While Release dramatically simplifies operating Kubernetes for our users, it is important to have at least a basic understanding of some of its key concepts and terms as they relate to Release:
  • Pod - one or more containers that run with shared storage and networking
  • Node - the cloud computing instances that run your Pods (e.g. an AWS EC2 instance)
  • Cluster - manages Pods and related resources across a set of Nodes
  • Ingress - routes HTTP(S) traffic from outside the cluster to services within it
Release manages the creation and administration of Kubernetes clusters within your cloud account(s). Configuration of your cluster such as node instance types, autoscaling of nodes, Kubernetes version upgrades, and deployment of resources into your cluster are all managed within the Release platform.
You can learn more about Kubernetes from their documentation.

Node Sizing

To ensure the best performance and to keep your cloud costs in check, it’s important to size the nodes within your Kubernetes cluster appropriately for the applications they’ll be running. This involves selecting a cloud instance type that fits the needs of your workloads.
Some factors to consider include:
  • How much memory does your application need under your expected usage?
  • Does your application tend to be more memory or CPU-bound?
  • Does your application need access to high performance local storage?
  • How sensitive are the environments within this cluster to variance in performance?
  • What are the minimum and maximum number of environments that will be running at a time?
Overlaying these considerations onto your budget will help you choose an appropriate instance type for your nodes. This is also something that can and should be tuned as your needs or usage patterns change.
For more information on node sizing, see the AWS EKS documentation. This third-party EC2 instance comparison tool can also be helpful, particularly with regards to pricing.

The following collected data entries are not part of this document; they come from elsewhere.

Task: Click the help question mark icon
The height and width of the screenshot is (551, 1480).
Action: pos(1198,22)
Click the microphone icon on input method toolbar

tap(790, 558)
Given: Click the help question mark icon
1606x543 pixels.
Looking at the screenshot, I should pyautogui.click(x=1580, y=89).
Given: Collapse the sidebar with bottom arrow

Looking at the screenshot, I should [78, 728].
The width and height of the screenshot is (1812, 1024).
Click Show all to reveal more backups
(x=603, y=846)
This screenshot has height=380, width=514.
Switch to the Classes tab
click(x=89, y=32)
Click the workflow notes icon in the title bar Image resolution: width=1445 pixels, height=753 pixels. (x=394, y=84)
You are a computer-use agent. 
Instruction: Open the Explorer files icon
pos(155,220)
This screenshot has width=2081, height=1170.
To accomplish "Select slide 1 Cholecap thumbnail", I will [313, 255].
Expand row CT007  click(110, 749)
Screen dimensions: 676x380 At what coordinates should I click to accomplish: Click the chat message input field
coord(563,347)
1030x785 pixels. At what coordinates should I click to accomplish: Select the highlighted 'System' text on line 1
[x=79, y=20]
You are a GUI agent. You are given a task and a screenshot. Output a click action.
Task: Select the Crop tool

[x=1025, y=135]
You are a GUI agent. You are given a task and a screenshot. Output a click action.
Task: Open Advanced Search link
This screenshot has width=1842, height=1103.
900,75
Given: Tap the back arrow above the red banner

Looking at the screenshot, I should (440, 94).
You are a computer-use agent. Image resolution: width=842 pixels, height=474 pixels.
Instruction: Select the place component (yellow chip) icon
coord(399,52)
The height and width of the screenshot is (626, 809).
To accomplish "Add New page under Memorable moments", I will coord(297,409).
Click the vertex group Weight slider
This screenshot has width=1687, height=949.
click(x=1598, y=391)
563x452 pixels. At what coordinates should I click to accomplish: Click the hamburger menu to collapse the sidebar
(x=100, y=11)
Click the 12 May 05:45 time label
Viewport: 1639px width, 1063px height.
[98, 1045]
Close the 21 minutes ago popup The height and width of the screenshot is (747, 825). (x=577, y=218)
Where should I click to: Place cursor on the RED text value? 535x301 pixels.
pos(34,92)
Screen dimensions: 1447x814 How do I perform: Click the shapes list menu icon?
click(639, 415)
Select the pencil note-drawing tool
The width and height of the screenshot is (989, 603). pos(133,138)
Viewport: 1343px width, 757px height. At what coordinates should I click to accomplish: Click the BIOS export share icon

At a high level, there are two major categories of autoscaling to consider within a Kubernetes cluster:
  • Node Autoscaling
  • Pod Autoscaling

Node Autoscaling

Release manages node autoscaling on your behalf. If the Kubernetes cluster does not have sufficient resources available to run a workload, then new nodes will be automatically provisioned and added to the cluster up to some maximum. Likewise, nodes will be automatically terminated and removed (down to some minimum) from the cluster as environments are removed.
Typically, most end users will set a comfortable minimum and maximum settings for the number and type of nodes which will change slowly over time. This is not something that end users find they spend a lot of time worrying about.

Pod Autoscaling

Pod autoscaling is a more advanced topic because many application-specific factors need to be taken into account. To give a few examples:
  • How can we tell that the system is in a state that it needs more or fewer pods?
  • Which types of pods do we need more or fewer of to respond to the changing load?
  • How can we avoid overwhelming limited resources (e.g. DB connections?)
Release can support most popular pod autoscaling solutions that exist in the Kubernetes ecosystem but they are configured at the Kubernetes layer and require additional effort and expertise to effectively integrate them into your application. If you’d like more information on pod autoscaling, contact us.
Typically, pod autoscaling is something that most end users will not worry about or even consider until they deploy to production environments. Some customers may also want to configure and test a production-like environment for performance testing and tuning. These are the most common use cases for pod autoscaling.

Resource Management

Kubernetes provides capabilities that ensure when an application environment is created, its services are run on nodes that have sufficient memory and CPU available. Kubernetes generally refers to this type of configuration as a resource request. It can also monitor ongoing resource usage and restart pods if they exceed the configured limit. Requests are typically thought of as a minimum set of guaranteed resources, while limits are typically thought of as the maximum advisable values.
Tuning resource requests and limits is key to efficiently utilizing your cluster’s resources and to maintaining the stability and performance of your applications. Since resource configuration is heavily dependent on your application’s unique needs, this is something that should be carefully considered and adjusted over time. For more information on service resource tuning, refer to our documentation.